= PROBLEM DETAILS =
Please answer from the Project Big Picture article below: how much money would be paid up-front to the EFL under the proposals?

==== GIVEN TEXT

As reported by The Telegraph, Manchester United and Liverpool are working together to not only alter the structure of the whole Premier League but also ease the financial burden imposed by the coronavirus pandemic off the shoulders of the other EFL clubs.
The two big names in the English football, Manchester United and Liverpool, are said to have worked together to prepare a radical set of proposals called “Project Big Picture”.
This set of plans would apparently help EFL Clubs to restore the normal state regarding their finances affected by ongoing COVID-19 pandemic, reshaping the economic aspects of the game.
As the report suggests, the Premier League clubs would agree to hand 25 per cent of its annual revenue from the future TV deals to the EFL with £250m being paid up-front to help them in the current financial conundrum.
A mouth-watering amount of £100m would be gifted to the Football Association (FA) to sustain their existence.
A number of changes would be done in regard to the structure of several domestic competitions, especially the Premier League.
The report claims Premier League would be then reduced from 20 clubs to 18, with the 16th team playing play-offs against the Championship’s third, fourth and fifth-placed teams to keep their feet on England’s top-tier competition.
The last two teams in the Premier League would face relegation right away, while the top two teams in the Championship would get promoted accordingly.
Moreover, the proposal further reveals the competitions like the English League Cup and the Community Shield would be scrapped. The League Cup might survive but would be organised without the teams competing for European trophies.
The rule of the Premier League’s voting system would also be reconstructed.
In the place of ‘one-club, one-vote principle, and a majority of 14 being required to pass any change in rules’, there would be a committee of the nine longest-serving teams, dubbed as “long-term shareholder”.
The big six clubs, alongside Everton, Southampton and West Ham United would be the focal point of the abovementioned committee as they have been the representative of the respective league for years now.
The ‘long-term shareholder’ group would hold the power to decide or approve any further changes in the Premier League. Only six “long-term shareholder” could then pass any alteration in rules, the other teams would be impotent.
In order to implement these aforementioned plans into place, 14 Premier League clubs would now have to vote in the favour of the plans orchestrated by Man United and Liverpool.
After taking a look at all the proposals, Premier League officially commented,
“We have seen media reports today regarding a plan to restructure football in this country.
“Football has many stakeholders, therefore this work should be carried out through the proper channels enabling all clubs and stakeholders the opportunity to contribute.
“In the Premier League’s view, a number of the individual proposals in the plan published today could have a damaging impact on the whole game and we are disappointed to see that Rick Parry, chair of the EFL, has given his on-the-record support.
“The Premier League has been working in good faith with its clubs and the EFL to seek a resolution to the requirement for Covid-19 rescue funding. This work will continue.”

========
==== SOURCE INFORMATION

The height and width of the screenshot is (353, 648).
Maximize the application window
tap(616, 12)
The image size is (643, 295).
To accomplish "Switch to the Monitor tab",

========

= WORKED SOLUTION =
£250m